§ WHAT YOU NEED TO DO: Which lines of the data hold the word "This"? Copy all of them.

*****

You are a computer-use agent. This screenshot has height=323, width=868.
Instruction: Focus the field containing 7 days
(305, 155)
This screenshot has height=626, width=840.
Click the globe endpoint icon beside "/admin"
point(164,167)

*****

§ RESPONSE BOX:
You are a computer-use agent. This screenshot has height=323, width=868.
This screenshot has height=626, width=840.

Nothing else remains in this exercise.